• Exercise prompt
Copy word for word the lines of the material below, beginning with the line that contains "What do you see at coordinates (1542, 796)" and continuing through the line that contains "coordinates (1409, 362).".

• Stored rows

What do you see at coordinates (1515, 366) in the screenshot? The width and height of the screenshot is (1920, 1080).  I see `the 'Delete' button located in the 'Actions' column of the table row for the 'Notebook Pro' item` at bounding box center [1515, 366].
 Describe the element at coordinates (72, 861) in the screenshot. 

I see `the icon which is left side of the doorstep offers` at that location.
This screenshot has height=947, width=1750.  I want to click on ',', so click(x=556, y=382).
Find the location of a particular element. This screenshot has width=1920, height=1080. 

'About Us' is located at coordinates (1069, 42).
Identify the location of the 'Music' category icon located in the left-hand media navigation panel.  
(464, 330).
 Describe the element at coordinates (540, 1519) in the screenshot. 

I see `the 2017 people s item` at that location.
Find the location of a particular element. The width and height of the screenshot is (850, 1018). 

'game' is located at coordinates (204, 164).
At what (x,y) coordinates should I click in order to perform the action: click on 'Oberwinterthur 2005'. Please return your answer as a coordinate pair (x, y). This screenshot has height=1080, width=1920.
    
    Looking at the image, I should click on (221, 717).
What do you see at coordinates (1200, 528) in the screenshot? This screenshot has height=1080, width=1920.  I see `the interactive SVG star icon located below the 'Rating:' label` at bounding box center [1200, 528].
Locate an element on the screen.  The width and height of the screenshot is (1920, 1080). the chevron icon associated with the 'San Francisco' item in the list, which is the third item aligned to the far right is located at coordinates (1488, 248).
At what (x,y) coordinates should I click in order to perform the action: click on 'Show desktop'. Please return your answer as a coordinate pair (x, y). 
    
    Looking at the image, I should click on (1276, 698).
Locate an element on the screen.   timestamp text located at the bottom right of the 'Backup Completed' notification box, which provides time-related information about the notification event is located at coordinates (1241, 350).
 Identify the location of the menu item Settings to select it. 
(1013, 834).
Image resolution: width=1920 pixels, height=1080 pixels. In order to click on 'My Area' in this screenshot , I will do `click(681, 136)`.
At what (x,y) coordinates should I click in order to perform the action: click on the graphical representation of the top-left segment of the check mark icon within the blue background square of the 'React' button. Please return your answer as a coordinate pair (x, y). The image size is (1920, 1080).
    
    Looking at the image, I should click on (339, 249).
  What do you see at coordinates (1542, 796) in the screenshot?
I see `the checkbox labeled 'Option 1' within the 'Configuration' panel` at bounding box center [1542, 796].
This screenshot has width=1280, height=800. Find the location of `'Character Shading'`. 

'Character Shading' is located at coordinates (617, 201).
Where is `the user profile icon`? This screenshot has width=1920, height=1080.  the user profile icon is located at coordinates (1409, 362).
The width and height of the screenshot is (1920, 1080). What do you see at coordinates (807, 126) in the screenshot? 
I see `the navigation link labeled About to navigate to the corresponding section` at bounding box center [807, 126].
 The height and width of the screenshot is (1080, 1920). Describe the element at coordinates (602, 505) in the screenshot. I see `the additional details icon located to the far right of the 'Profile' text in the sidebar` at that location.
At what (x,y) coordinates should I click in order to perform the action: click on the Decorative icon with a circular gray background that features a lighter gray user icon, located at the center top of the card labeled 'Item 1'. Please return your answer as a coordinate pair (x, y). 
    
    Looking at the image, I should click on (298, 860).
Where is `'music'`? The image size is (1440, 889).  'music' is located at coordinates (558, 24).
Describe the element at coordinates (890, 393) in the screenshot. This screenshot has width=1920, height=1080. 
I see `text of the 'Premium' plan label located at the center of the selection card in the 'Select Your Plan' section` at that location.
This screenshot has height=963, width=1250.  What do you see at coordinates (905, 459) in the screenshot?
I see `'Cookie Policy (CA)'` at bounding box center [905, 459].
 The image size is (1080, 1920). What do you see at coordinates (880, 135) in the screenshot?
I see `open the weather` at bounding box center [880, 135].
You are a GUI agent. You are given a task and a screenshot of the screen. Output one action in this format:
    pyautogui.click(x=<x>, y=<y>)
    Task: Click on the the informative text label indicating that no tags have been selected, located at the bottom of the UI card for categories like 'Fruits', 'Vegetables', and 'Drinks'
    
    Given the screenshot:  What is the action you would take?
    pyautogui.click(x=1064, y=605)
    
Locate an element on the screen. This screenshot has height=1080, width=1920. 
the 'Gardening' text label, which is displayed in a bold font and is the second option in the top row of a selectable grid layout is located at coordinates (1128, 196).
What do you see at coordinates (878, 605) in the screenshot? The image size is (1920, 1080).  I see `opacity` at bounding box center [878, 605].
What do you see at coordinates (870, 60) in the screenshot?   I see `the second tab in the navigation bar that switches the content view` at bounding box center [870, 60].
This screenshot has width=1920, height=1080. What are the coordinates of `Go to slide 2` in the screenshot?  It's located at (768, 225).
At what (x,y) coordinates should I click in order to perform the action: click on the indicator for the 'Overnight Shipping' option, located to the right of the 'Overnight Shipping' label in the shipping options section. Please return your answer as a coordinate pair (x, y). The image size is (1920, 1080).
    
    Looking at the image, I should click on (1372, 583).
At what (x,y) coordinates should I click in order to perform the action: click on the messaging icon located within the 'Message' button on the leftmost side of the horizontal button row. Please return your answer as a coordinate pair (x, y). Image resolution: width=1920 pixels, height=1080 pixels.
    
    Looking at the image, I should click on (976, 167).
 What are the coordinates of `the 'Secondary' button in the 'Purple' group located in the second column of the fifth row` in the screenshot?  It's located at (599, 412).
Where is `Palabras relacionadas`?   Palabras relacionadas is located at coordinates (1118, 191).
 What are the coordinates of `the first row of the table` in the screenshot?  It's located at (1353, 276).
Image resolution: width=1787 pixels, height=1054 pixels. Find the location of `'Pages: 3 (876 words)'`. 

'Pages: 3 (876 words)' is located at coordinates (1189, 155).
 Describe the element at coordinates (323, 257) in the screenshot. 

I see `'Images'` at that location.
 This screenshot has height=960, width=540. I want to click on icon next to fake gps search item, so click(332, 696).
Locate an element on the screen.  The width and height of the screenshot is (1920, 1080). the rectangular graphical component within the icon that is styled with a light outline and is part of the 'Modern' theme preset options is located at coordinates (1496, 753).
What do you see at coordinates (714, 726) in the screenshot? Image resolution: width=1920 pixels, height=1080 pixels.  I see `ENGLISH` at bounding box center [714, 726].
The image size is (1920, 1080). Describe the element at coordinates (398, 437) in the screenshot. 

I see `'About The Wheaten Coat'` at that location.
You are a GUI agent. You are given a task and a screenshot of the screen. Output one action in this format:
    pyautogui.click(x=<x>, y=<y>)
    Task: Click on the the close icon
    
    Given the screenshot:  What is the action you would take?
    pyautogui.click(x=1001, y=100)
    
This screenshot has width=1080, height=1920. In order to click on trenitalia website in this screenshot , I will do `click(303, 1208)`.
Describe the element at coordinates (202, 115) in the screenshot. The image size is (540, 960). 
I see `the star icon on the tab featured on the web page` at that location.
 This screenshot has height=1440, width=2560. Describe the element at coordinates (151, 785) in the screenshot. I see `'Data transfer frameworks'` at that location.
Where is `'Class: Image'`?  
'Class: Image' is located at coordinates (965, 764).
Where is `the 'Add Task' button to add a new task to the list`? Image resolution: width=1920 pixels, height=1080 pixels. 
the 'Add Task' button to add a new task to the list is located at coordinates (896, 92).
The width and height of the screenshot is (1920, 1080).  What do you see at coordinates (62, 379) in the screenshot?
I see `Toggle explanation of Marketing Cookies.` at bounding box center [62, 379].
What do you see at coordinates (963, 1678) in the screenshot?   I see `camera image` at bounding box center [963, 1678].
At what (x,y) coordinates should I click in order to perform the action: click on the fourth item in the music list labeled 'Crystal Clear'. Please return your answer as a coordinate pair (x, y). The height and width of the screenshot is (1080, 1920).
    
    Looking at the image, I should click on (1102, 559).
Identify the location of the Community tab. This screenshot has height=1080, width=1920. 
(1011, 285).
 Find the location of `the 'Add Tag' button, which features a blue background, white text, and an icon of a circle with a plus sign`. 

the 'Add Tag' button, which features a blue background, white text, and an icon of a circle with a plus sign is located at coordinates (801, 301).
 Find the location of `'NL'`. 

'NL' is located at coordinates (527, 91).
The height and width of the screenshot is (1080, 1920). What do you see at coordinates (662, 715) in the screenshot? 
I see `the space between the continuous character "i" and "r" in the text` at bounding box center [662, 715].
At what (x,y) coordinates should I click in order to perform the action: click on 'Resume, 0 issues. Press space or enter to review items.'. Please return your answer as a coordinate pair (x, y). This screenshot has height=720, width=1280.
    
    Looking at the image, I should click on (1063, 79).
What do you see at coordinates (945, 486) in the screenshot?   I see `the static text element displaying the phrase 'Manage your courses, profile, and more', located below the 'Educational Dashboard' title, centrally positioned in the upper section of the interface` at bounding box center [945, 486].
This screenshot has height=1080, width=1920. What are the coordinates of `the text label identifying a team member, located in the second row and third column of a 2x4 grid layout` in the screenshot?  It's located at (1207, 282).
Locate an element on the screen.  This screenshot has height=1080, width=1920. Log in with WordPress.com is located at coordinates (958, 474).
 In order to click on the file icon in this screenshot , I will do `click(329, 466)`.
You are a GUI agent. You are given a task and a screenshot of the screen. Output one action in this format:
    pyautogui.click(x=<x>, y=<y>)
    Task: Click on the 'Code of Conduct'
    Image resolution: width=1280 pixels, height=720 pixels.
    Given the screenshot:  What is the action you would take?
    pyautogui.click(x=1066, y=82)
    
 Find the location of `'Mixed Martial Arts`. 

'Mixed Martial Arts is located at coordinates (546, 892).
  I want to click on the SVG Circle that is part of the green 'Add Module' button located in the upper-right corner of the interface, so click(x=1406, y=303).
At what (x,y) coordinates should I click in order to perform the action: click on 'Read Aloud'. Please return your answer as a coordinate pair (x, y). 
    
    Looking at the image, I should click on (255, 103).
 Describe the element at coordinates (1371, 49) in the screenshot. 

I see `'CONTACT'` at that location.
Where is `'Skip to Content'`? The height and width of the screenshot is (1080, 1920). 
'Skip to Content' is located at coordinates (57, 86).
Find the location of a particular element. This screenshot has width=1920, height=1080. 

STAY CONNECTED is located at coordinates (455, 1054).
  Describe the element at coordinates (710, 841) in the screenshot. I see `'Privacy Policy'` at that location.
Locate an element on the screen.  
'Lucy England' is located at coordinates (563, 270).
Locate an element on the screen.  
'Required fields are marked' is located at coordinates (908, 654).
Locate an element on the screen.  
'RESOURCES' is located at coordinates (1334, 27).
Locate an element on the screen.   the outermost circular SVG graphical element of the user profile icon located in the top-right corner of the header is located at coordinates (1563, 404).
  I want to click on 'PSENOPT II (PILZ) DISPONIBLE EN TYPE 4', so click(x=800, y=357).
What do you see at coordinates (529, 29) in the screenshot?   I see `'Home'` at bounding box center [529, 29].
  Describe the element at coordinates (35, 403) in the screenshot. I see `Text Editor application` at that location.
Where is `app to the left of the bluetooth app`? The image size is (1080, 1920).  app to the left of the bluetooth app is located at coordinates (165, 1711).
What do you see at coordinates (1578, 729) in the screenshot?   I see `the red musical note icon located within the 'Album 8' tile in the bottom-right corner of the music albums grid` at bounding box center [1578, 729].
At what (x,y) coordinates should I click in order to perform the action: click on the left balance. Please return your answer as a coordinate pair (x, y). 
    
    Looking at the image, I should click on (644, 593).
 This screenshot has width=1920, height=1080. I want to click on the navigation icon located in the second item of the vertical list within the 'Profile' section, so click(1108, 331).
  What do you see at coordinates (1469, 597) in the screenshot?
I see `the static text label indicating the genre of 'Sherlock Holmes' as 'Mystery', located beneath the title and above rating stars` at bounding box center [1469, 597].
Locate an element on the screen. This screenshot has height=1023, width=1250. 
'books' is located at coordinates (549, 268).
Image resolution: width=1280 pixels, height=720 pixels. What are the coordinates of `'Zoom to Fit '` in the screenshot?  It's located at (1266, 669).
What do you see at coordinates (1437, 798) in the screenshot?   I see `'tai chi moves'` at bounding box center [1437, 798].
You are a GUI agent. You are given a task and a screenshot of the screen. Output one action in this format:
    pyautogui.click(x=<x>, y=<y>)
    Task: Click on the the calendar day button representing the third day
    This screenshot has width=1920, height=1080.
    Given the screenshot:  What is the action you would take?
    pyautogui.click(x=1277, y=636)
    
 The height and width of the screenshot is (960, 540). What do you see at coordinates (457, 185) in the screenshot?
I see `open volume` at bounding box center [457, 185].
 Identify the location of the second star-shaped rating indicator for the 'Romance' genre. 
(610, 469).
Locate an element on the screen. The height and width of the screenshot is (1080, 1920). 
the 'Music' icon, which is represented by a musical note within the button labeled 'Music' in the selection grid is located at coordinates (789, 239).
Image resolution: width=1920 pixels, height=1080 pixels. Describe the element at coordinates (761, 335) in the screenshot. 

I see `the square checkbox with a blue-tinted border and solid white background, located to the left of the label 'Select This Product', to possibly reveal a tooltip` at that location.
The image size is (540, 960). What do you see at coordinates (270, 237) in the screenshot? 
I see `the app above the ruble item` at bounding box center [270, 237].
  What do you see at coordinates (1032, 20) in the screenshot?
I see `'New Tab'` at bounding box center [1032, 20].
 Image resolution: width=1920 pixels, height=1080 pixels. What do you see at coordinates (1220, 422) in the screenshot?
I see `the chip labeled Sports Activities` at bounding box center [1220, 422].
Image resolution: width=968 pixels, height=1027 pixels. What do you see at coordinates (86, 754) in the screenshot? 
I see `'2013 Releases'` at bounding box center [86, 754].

• Output of the exercise
  What do you see at coordinates (1542, 796) in the screenshot?
I see `the checkbox labeled 'Option 1' within the 'Configuration' panel` at bounding box center [1542, 796].
This screenshot has width=1280, height=800. Find the location of `'Character Shading'`. 

'Character Shading' is located at coordinates (617, 201).
Where is `the user profile icon`? This screenshot has width=1920, height=1080.  the user profile icon is located at coordinates (1409, 362).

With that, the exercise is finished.